Track search patterns to identify gaps:
interface SearchAnalytics {
query: string;
userId: string;
timestamp: Date;
resultsCount: number;
userClicked: boolean;
dwellTime: number; // seconds
feedback?: 'helpful' | 'unhelpful' | 'irrelevant';
}
async function logSearch(
query: string,
user: UserContext,
results: Document[],
dwellTime: number
): Promise<void> {
await analyticsDb.insert('search_analytics', {
query,
userId: user.userId,
timestamp: new Date(),
resultsCount: results.length,
userClicked: dwellTime > 5,
dwellTime,
workspace: user.teams[0]
});
// Identify common failed searches
if (results.length === 0) {
await analyticsDb.insert('failed_searches', {
query,
timestamp: new Date()
});
}
}
async function getTopSearches(days: number = 30): Promise<Array<{
query: string;
count: number;
successRate: number;
}>> {
return analyticsDb.query(`
SELECT query, COUNT(*) as count,
AVG(CASE WHEN resultsCount > 0 THEN 1 ELSE 0 END) as successRate
FROM search_analytics
WHERE timestamp > NOW() - INTERVAL '${days} days'
GROUP BY query
ORDER BY count DESC
LIMIT 20
`);
}
Feedback Loop for Document Quality
Let users improve documentation:
interface DocumentFeedback {
documentId: string;
userId: string;
helpful: boolean;
comment?: string;
suggestedEdit?: string;
timestamp: Date;
}
async function recordFeedback(
feedback: DocumentFeedback
): Promise<void> {
await feedbackDb.insert('document_feedback', feedback);
// If multiple people mark as unhelpful, flag for review
const recentFeedback = await feedbackDb.query(`
SELECT COUNT(*) as total, SUM(CASE WHEN helpful THEN 1 ELSE 0 END) as helpful
FROM document_feedback
WHERE documentId = ? AND timestamp > NOW() - INTERVAL '30 days'
`, [feedback.documentId]);
const helpfulRate = recentFeedback.helpful / recentFeedback.total;
if (helpfulRate < 0.6 && recentFeedback.total >= 5) {
await flagDocumentForReview(feedback.documentId);
}
}
Checklist
- Ingest documentation from Confluence, Notion, GitHub, and Google Docs
- Implement incremental sync based on content checksums, not timestamps
- Enforce access control: public, team, restricted
- Build conversational search with multi-turn context
- Always attribute answers to source documents with links
- Detect and flag stale documents (1+ year old or date references)
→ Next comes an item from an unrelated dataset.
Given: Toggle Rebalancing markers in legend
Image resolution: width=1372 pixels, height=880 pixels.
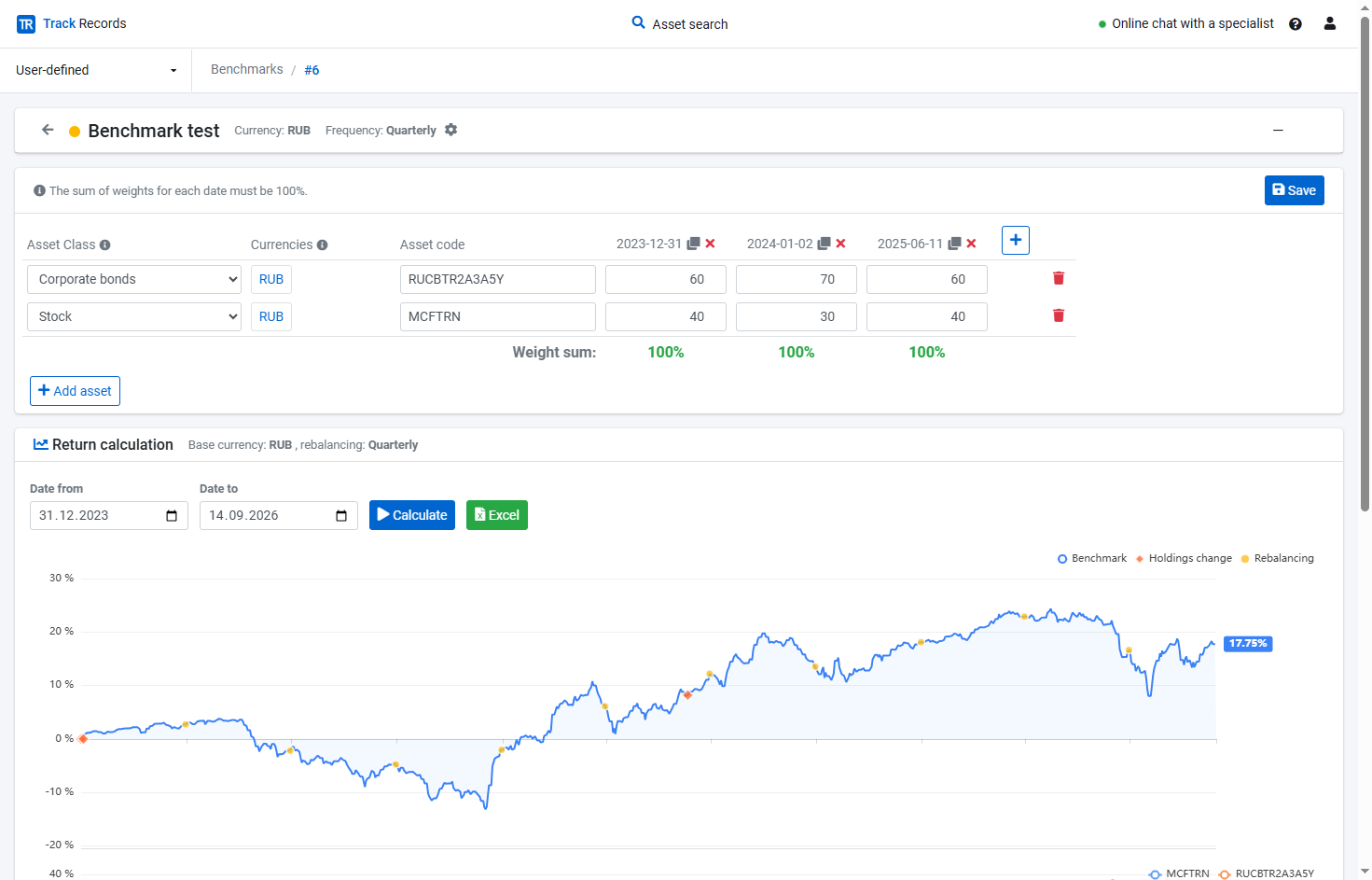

- Support multi-workspace knowledge bases
- Track search analytics to identify gaps and user needs
- Implement feedback loop: helpful/unhelpful and suggested edits
- Set alerts when documents receive consistently negative feedback
- Schedule weekly review of failed searches and stale docs
- Monitor vector search quality and tune similarity thresholds
Conclusion
An AI knowledge base transforms how teams find information. By unifying fragmented documentation, enforcing access controls, and building conversational interfaces, you create a single source of truth. The key is keeping it up-to-date through automated staleness detection and quality feedback loops. Start with your most-searched documentation sources, measure search success rate, and expand gradually.